TASK DIRECTIONS
The line containing "Given: Edit the LinkedIn networking #21 task" marks the start; extract exactly from it through the last line of the entries, and omit any pictures.

━━━━━━

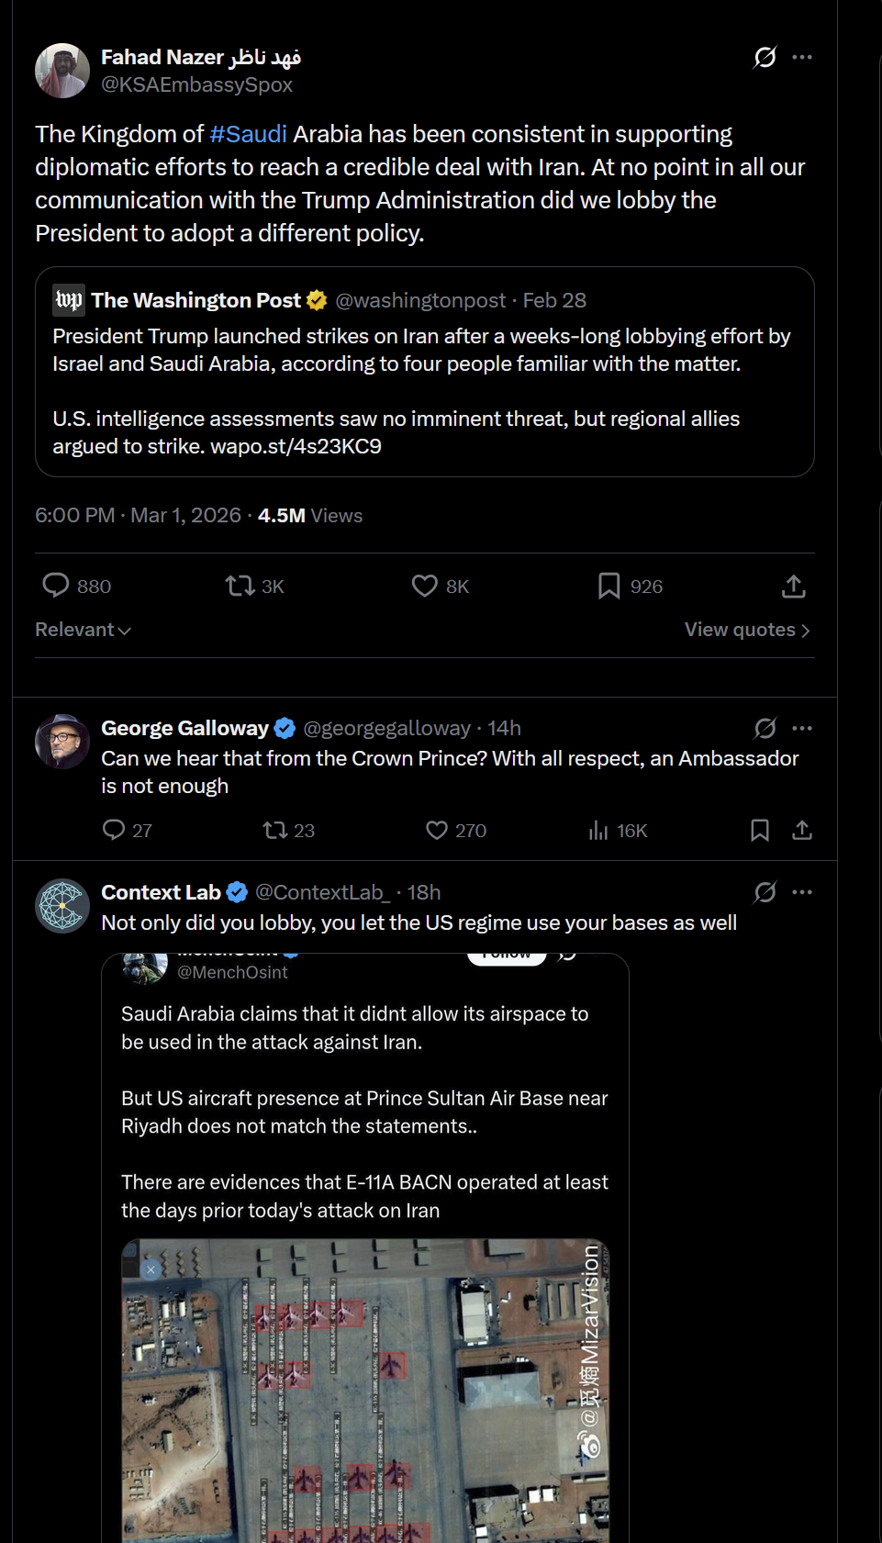This screenshot has width=882, height=1543.
Task: Open the #Saudi hashtag link
Action: click(248, 134)
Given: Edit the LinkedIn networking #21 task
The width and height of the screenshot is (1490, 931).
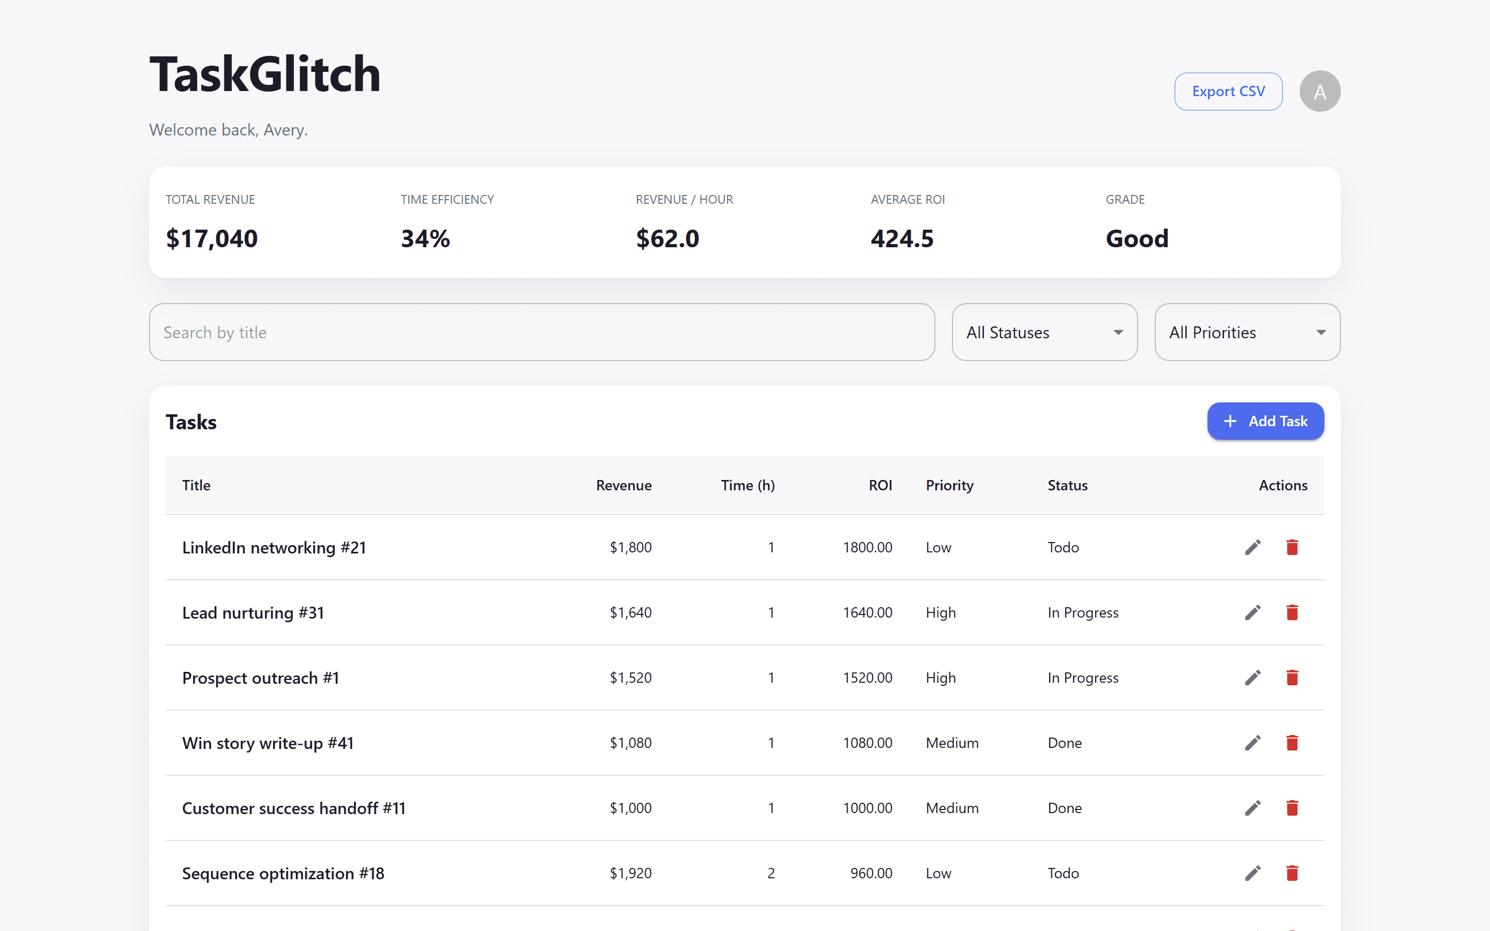Looking at the screenshot, I should [x=1252, y=547].
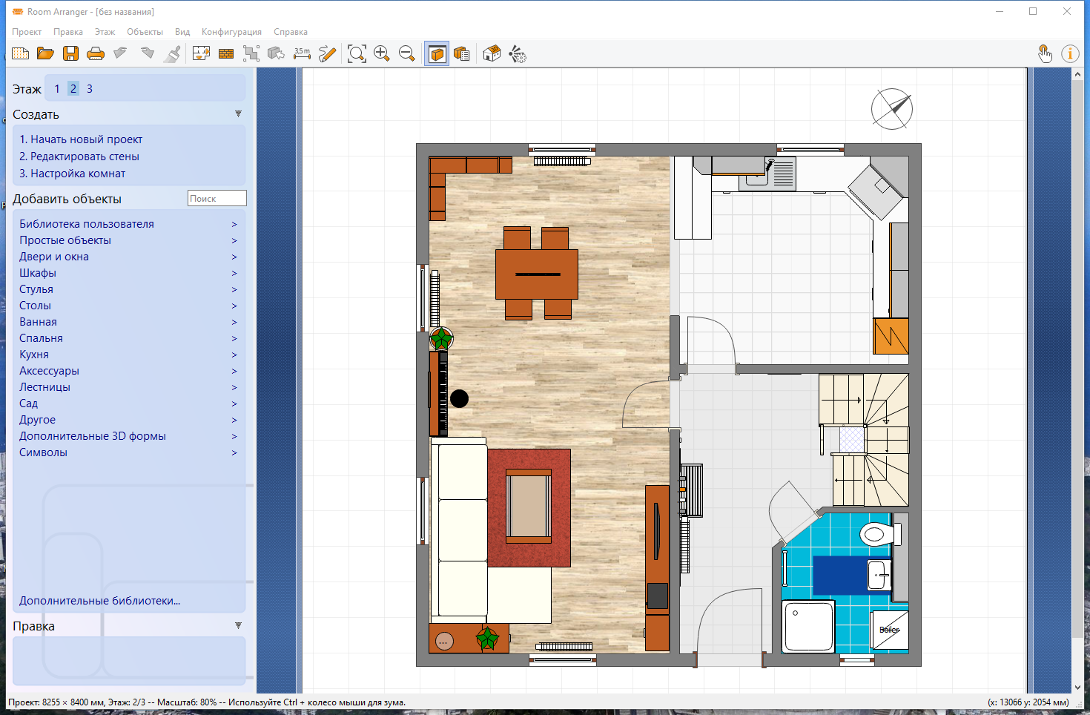The image size is (1090, 715).
Task: Open the Объекты menu
Action: pos(145,32)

━━━━━━

ANSWER TO THIS PROBLEM
Given: Edit the LinkedIn networking #21 task
The width and height of the screenshot is (1490, 931).
Looking at the screenshot, I should [x=1252, y=547].
The image size is (1090, 715).
Task: Open the Объекты menu
Action: pos(145,32)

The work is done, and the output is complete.